Dataset items
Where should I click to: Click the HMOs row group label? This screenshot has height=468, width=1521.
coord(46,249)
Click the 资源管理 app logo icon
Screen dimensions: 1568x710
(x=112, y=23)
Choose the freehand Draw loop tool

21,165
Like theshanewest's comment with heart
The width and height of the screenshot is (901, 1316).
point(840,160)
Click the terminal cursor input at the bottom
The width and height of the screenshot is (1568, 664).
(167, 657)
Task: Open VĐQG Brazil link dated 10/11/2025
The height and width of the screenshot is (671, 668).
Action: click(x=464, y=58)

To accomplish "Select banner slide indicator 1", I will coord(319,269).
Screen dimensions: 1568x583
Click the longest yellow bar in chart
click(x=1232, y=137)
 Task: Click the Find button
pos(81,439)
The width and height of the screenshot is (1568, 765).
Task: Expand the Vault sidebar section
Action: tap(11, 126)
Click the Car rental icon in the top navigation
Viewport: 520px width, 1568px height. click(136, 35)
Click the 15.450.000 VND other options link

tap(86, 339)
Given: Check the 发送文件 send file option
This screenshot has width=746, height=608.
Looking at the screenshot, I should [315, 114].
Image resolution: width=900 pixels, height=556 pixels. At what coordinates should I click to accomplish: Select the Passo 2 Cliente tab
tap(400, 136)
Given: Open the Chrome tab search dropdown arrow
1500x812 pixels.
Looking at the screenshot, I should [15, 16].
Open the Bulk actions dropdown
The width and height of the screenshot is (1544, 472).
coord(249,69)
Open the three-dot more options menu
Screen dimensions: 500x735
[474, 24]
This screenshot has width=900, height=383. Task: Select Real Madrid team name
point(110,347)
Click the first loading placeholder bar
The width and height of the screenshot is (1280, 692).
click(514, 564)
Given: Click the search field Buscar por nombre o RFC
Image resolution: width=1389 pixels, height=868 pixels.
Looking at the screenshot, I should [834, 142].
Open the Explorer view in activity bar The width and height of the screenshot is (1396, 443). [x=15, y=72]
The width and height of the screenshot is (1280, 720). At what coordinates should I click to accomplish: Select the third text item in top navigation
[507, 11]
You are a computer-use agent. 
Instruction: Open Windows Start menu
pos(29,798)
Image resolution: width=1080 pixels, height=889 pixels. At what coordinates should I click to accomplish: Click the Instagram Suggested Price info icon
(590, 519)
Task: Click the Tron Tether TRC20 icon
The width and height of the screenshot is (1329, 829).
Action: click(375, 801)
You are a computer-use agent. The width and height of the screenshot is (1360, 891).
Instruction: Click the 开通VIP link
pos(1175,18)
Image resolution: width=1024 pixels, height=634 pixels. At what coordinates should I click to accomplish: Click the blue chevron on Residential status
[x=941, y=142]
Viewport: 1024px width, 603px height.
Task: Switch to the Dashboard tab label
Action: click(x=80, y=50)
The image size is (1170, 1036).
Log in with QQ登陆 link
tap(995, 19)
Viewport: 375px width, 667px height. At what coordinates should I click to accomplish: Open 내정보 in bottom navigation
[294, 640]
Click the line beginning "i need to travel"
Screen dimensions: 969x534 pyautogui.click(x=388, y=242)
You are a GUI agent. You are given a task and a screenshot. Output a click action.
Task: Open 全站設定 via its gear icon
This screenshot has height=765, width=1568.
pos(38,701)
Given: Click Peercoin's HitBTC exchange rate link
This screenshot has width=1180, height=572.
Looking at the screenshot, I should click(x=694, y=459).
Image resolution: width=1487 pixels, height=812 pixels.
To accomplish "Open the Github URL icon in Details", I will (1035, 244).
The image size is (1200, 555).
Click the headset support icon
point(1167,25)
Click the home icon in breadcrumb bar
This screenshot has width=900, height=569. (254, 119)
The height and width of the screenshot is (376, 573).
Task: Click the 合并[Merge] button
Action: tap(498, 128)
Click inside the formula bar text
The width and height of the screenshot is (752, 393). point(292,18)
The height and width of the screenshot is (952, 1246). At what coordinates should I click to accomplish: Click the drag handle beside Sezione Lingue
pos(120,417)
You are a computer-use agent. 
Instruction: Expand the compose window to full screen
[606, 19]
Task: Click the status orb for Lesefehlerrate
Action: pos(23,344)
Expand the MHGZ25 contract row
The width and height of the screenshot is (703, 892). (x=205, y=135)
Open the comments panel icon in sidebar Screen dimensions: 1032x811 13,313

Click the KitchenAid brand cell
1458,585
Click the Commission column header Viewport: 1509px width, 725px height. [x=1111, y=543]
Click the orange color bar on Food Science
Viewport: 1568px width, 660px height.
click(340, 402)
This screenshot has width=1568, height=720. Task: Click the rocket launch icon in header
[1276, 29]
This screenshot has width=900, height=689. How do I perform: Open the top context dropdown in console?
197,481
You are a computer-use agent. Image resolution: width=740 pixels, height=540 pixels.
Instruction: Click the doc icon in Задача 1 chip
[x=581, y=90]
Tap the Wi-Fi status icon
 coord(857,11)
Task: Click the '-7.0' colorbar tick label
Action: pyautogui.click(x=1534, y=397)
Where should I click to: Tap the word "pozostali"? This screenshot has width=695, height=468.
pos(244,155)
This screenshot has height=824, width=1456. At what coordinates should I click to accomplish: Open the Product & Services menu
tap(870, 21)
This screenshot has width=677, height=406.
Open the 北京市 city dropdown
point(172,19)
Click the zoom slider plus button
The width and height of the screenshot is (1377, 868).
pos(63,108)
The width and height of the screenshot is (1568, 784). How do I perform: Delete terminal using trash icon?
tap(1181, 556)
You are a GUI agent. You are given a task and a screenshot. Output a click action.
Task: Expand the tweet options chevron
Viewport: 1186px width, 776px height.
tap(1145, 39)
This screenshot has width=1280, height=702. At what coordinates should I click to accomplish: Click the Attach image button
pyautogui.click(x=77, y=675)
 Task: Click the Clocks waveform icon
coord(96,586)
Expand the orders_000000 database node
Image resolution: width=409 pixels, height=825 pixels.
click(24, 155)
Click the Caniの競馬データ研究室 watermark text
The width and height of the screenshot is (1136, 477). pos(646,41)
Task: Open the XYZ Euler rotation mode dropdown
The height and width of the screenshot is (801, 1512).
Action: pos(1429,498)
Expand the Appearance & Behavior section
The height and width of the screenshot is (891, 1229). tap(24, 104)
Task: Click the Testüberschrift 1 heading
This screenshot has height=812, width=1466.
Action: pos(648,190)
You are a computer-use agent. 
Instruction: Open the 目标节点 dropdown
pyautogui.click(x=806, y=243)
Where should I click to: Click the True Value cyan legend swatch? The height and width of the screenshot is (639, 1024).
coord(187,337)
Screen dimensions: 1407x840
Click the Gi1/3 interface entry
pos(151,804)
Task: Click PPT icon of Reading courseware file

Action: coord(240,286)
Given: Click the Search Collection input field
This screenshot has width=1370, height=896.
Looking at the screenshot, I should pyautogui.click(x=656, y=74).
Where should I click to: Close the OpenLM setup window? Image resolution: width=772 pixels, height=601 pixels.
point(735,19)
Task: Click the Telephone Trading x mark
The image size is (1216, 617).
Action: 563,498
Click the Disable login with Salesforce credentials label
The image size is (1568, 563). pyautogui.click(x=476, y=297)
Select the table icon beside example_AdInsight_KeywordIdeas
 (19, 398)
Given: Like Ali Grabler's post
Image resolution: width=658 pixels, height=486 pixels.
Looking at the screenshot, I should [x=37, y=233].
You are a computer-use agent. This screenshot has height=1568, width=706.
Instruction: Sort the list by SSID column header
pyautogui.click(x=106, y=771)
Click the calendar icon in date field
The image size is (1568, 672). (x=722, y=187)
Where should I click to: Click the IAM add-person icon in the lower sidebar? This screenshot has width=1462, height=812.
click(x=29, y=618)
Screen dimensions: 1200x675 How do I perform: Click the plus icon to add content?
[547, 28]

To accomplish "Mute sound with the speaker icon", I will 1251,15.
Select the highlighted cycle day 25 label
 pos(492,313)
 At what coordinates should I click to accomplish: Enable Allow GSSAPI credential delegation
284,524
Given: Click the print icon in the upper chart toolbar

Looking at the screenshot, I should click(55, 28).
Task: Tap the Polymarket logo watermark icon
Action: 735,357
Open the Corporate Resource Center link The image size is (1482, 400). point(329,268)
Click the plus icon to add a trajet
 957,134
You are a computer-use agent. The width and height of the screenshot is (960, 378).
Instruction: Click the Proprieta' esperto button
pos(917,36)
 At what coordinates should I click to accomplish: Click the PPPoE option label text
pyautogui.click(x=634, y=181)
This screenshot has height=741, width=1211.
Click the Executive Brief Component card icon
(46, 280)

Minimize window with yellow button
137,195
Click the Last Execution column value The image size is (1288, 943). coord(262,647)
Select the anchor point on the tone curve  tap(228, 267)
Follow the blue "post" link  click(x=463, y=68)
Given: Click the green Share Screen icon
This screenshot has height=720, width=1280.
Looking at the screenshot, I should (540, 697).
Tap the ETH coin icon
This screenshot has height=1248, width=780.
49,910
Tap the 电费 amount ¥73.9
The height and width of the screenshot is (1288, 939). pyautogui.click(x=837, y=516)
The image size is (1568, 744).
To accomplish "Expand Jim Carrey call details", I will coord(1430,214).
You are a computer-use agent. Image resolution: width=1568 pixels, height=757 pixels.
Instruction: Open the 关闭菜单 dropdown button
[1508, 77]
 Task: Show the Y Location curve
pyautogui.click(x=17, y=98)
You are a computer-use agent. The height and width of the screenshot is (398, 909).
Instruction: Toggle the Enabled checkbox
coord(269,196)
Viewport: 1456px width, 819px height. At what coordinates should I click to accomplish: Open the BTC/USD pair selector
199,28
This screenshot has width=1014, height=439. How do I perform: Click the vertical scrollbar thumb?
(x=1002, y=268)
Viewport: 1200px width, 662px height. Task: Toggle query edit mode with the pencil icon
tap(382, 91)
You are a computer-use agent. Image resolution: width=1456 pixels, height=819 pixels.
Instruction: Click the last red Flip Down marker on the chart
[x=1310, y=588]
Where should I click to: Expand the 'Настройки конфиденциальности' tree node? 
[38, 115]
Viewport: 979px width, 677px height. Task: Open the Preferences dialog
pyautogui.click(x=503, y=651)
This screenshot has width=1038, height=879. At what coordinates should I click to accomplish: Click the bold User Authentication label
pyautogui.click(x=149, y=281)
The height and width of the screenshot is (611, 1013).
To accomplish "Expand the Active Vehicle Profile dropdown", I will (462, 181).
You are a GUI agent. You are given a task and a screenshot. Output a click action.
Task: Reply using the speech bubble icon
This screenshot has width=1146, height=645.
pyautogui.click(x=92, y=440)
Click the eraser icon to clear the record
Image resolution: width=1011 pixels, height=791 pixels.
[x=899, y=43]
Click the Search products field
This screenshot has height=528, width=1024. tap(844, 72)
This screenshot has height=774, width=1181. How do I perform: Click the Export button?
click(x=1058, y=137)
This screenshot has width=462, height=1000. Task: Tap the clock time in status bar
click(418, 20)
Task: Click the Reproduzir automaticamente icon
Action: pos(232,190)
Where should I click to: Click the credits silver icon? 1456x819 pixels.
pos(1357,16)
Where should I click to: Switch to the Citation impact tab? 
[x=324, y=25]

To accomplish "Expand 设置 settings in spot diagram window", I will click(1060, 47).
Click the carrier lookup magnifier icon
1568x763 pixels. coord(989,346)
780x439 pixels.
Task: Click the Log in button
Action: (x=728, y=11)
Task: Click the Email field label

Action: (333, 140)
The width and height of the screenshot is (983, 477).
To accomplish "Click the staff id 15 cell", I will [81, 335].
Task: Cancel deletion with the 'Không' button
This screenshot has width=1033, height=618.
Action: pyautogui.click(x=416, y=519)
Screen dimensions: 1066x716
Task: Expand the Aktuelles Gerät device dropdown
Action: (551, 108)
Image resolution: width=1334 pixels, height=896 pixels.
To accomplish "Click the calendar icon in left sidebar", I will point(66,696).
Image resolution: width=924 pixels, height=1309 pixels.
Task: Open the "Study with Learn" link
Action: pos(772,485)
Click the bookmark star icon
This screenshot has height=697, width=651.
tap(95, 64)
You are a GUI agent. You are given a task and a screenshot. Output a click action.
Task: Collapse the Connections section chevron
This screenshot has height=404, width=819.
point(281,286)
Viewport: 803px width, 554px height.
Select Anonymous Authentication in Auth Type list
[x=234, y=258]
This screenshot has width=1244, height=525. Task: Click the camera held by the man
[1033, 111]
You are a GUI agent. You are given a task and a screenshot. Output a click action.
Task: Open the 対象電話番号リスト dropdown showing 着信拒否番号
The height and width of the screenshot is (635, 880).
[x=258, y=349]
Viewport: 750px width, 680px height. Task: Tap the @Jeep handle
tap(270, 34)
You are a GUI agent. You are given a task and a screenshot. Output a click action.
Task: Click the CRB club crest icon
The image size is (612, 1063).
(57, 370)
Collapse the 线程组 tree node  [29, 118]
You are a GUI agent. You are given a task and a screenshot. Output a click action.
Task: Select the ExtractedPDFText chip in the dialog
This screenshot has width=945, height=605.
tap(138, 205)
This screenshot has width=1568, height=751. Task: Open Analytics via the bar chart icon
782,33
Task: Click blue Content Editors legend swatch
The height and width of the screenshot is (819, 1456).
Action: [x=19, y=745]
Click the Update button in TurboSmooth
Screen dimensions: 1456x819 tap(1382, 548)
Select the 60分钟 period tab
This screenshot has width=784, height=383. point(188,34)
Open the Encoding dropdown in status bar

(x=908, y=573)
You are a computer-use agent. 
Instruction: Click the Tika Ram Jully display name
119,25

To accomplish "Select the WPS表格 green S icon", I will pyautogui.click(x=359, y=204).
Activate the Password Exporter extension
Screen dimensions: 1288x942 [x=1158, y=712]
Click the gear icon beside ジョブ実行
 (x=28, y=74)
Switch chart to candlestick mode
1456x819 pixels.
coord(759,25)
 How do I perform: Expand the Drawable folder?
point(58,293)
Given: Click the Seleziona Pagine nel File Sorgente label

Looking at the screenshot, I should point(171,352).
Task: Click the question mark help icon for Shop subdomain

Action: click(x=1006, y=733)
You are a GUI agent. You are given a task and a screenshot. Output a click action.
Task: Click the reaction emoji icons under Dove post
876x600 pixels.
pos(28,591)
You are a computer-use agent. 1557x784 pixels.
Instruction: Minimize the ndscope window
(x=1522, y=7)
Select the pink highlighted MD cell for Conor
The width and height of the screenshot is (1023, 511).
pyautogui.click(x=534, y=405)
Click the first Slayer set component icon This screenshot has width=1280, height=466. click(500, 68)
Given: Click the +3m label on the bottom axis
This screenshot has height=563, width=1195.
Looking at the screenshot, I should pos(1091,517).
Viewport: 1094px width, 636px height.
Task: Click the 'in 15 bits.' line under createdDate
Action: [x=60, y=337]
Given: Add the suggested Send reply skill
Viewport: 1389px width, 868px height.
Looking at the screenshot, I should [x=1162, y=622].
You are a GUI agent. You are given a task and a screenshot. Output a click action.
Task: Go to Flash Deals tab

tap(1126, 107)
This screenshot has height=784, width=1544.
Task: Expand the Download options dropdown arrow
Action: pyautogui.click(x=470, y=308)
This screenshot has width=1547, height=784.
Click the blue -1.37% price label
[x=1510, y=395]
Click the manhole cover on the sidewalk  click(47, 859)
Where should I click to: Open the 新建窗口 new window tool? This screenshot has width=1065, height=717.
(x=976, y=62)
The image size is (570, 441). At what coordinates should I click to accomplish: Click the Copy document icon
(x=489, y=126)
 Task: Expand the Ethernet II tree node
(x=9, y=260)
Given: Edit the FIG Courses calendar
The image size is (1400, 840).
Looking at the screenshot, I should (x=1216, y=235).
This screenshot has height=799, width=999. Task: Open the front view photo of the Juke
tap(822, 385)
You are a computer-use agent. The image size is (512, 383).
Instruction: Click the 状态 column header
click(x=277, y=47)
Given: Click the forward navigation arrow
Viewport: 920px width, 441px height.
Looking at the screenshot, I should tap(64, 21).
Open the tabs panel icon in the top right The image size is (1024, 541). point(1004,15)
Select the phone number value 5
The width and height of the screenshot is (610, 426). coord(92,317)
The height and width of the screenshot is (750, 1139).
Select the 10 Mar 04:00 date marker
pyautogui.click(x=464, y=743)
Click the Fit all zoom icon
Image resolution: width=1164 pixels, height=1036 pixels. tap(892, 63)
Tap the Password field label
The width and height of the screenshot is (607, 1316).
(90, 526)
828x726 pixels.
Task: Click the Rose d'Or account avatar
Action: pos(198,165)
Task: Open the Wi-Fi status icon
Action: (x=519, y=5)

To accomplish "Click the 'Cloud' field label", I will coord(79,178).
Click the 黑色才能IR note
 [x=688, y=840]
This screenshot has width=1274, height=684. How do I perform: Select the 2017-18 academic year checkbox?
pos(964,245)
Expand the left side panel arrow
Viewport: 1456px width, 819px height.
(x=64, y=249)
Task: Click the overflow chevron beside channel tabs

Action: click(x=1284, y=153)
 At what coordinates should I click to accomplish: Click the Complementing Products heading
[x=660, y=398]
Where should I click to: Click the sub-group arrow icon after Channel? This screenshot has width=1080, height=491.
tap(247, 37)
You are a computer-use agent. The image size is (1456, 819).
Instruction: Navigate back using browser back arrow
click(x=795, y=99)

■ WHAT THE TASK ASKS ■
Repeat the lines of the listing above verbatim, beginning with the line containing "Task: Click blue" and continuing through the line containing "Click the manhole".

■ RESULT ■
Task: Click blue Content Editors legend swatch
The height and width of the screenshot is (819, 1456).
Action: [x=19, y=745]
Click the Update button in TurboSmooth
Screen dimensions: 1456x819 tap(1382, 548)
Select the 60分钟 period tab
This screenshot has width=784, height=383. point(188,34)
Open the Encoding dropdown in status bar

(x=908, y=573)
You are a computer-use agent. 
Instruction: Click the Tika Ram Jully display name
119,25

To accomplish "Select the WPS表格 green S icon", I will pyautogui.click(x=359, y=204).
Activate the Password Exporter extension
Screen dimensions: 1288x942 [x=1158, y=712]
Click the gear icon beside ジョブ実行
 (x=28, y=74)
Switch chart to candlestick mode
1456x819 pixels.
coord(759,25)
 How do I perform: Expand the Drawable folder?
point(58,293)
Given: Click the Seleziona Pagine nel File Sorgente label

Looking at the screenshot, I should point(171,352).
Task: Click the question mark help icon for Shop subdomain

Action: click(x=1006, y=733)
You are a GUI agent. You are given a task and a screenshot. Output a click action.
Task: Click the reaction emoji icons under Dove post
876x600 pixels.
pos(28,591)
You are a computer-use agent. 1557x784 pixels.
Instruction: Minimize the ndscope window
(x=1522, y=7)
Select the pink highlighted MD cell for Conor
The width and height of the screenshot is (1023, 511).
pyautogui.click(x=534, y=405)
Click the first Slayer set component icon This screenshot has width=1280, height=466. click(500, 68)
Given: Click the +3m label on the bottom axis
This screenshot has height=563, width=1195.
Looking at the screenshot, I should pos(1091,517).
Viewport: 1094px width, 636px height.
Task: Click the 'in 15 bits.' line under createdDate
Action: [x=60, y=337]
Given: Add the suggested Send reply skill
Viewport: 1389px width, 868px height.
Looking at the screenshot, I should [x=1162, y=622].
You are a GUI agent. You are given a task and a screenshot. Output a click action.
Task: Go to Flash Deals tab

tap(1126, 107)
This screenshot has height=784, width=1544.
Task: Expand the Download options dropdown arrow
Action: pyautogui.click(x=470, y=308)
This screenshot has width=1547, height=784.
Click the blue -1.37% price label
[x=1510, y=395]
Click the manhole cover on the sidewalk  click(47, 859)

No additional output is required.